Activity:
Filter task. Return each line of the material that holds the string "width".

Data:

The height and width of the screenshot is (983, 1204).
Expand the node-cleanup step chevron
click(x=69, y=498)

...

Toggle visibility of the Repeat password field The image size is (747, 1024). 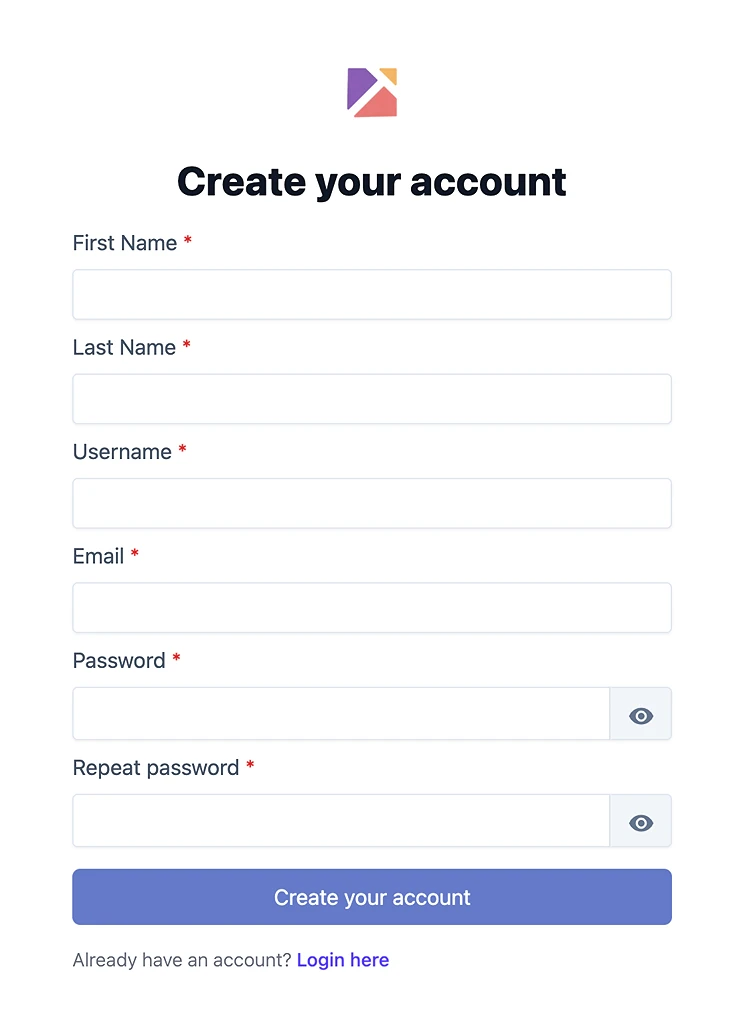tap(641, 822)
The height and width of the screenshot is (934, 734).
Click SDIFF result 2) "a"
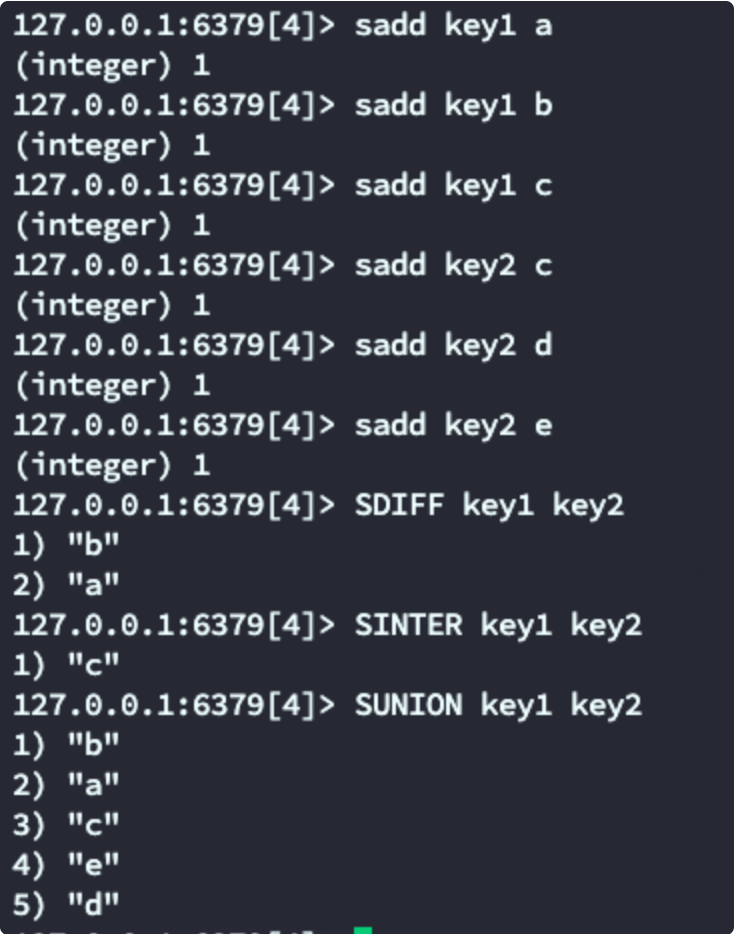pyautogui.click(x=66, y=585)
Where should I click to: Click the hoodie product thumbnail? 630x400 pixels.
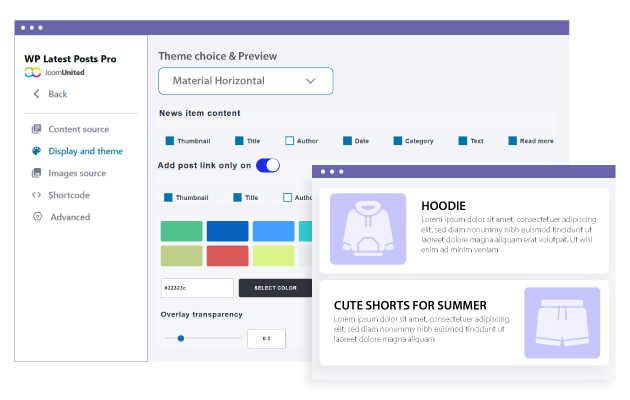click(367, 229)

Response to this exercise:
The height and width of the screenshot is (983, 1204).
The height and width of the screenshot is (934, 734).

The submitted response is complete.